Макс не ответил. Переминаясь с ноги на ногу, он продолжал смотреть вниз.
– Не хочешь говорить, да,.. – сказал Варламов. – Дом есть у тебя?
– Есть, – пробормотал Макс. – Так можно инструмент завезти?
– Я ж сказал, можно. А чего не живёшь дома? Жена?
– Нет. Нет жены.
– С ментами проблемы?
– Потом, как-нибудь, хорошо?
– Ну, как знаешь.
Глава 2
Около подъезда Варламова стояли две соседки, возвращающиеся домой после вечернего выгула собак. Мордатого мопса, выпуклые глаза которого придавали ему слегка хамовитый вид, звали Милан. Другая собака по кличке Софи была таксой, и своим видом наводила на мысли о пользователе фотошопа, который забыл поставить флажок «сохранить пропорции» при коррекции размеров изображения.
– В воскресенье была передача, беседа с академиком Фаттеем Шатуновым, – сказала хозяйка Софи, худощавая интеллигентная женщина лет пятидесяти. – Он директор международной энерго-информационной академии, представительный такой мужчина. Не смотрели?
– Нет, – помотала головой приземистая хозяйка Милана. – А что, интересно?
– Да. Оказывается, от народа скрывали духовную часть уравнения Шрёдингера. Это был такой физик. Отец квантовой механики.
– Как Эйнштейн? – хозяйка Милана прищурилась и вопросительно посмотрела на соседку.
– Ну, вроде. В общем, умный такой мужчина, его портрет показывали. В очках, на еврея похож.
– Кто, Фаттей?
– Нет, Шрёдингер.
– Так евреи все умные. И все друг за друга стоят, не то, что мы.
– Нет, Шрёдингер, кажется немец.
– Так и немцы. Это ж только наши, – хозяйка Милана презрительно фыркнула. – Зальют глаза и орут под гитару «душа болит и сердце плачет». Вон, как мой. Я ему говорю: «Ты ж кафель в туалете когда доложишь?» А он мне, представляете, говорит, это ж додуматься надо: «Дай мне дожить спокойно те годы, которые отпущены мне судьбой». Судьбой, вы представляете? И опять за гитару, «словно я весенней гулкой ранью проскакал на розовом коне». Я уже наизусть знаю, тридцать лет слушаю одно и то же, а кафель первый ряд как положил, так и стоит.
– Да… Так вот, это уравнение описывает движение материи в пространстве и времени. А академик Шатунов дополнил его формулой, учитывающей духовную составляющую, – хозяйка Софи назидательно подняла указательный палец вверх.

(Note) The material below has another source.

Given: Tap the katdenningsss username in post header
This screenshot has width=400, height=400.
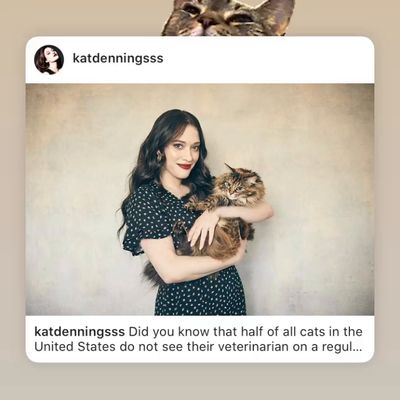Looking at the screenshot, I should (118, 58).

– Духовную составляющую чего?
– Вселенной. Вселенная имеет душу. Только эту часть уравнения долгое время скрывали от народа.
– Кто?
– Мировая закулиса, – хозяйка Софи понизила голос. – Масоны.
Хозяйка Милана постно поджала губы, покивала головой и спросила:
– Масоны? А кто это?
– Это всемирный заговор. Мировая закулиса.
– Тоже немцы, небось?
– Кто ж их знает? Наверное… Так вот, на основе этого уравнения, с учётом духовной составляющей, сконструирован особый прибор. Я себе его уже купила, – сказала хозяйка Софи. – Называется «Лептон-2». Такая коробочка, как косметичка, перламутровая с таким розовым отливом. Там были ещё синие, но это же вырви-глаз, я купила перламутровую.
– А где он продаётся? – спросила хозяйка Милана.